Those defending Ptolemy were not wrong on the “big scale”? Those defending the four basic elements were not wrong on the “big scale”? Uh huh.

Quote:Atheism does not entail nihilism since atheism does not have anything to do with morality. That has been my point from the beginning. Now, we know we have a sense of morality, a sense of right and wrong, so I attempt to explain that. In explaining why we have morality, I reject nihilism. I could just as easily say you are assuming the universe has a purpose when you argue your moral code. Unless you can prove God exists, your insistence that the universe has a purpose is nothing but assumption. I do not assume, I simply do not see an objective purpose to the universe.

I am not assuming that which I am trying to prove, for I am not trying to prove the existence of God in this post. I am merely drawing the logical inference (moral nihilism) from your own position of atheism. Thus the charge of circular reasoning cannot be leveled against me.

Quote:That doesn't answer the question. You are assuming I have an inconsistency, yet you have offered no proof or argument that stands in support of your view.

Perhaps your brief absence has affected your memory. I spelled out my argument (whether you agree with it or not) with a convenient numbering of the premises. You may call such a syllogism an “assumption”, or claim that I never made an argument, but that simply underscores your lack reasoning acumen and furious backpedaling.

Quote:You assume the universe has a purpose, I do not. I see morality as an attribute all humans have in order to function as a species, you see it as a god-given gift. You could just as easily substitute morality for "legs" in your argument, and claim that I should not use my legs, since I do not believe in God, and therefore there is no objective purpose to the universe or my legs. Your argument boils down to "If you don't believe in God, you don't believe in anything" which is fallacious. I say my legs have a subjective purpose, and my morality has a subjective purpose. We can observe both legs and morality, hence my reasons for believing in both of them.

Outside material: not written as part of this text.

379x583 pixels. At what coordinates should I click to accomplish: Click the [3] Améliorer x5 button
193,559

You’re jumping way ahead here. I’m not assuming anything in this post regarding God’s existence or the purpose of the universe, I’m merely taking your worldview and criticizing its presuppositions.

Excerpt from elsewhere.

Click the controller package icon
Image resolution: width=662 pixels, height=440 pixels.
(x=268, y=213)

Quote:1 is an assumption not based on any argument at all (all of your attempts have been refuted)
2 is based on the assumption that 1 is correct.
3 is based on the assumption that 2 is correct.
Since 1 is an assumption, your argument falls to pieces.

Again, you need to review the difference between a syllogistic argument, and an assumption. Don’t they teach logic in England anymore?

Quote:So is your argument above. You assume atheism entails nihilism without offering any proof.

Accept for the syllogistic argument which you continue to pretend I never offered. Just because you may not agree with the reasoning does not entail that I offered no reasoning to begin with. You’re sticking your head in the sand, my friend.

Quote:Again, Dawkins is talking objectively. There is no objective design, purpose, evil, good. There exists a subjective version of each of these however, because we feel they exist. We feel some things are good and some things are evil, yet different people find different things good and evil. This is a contradiction if good and evil are objective, hence the subjectivism. Wishing doesn't make it so, but the evidence suggests it is so.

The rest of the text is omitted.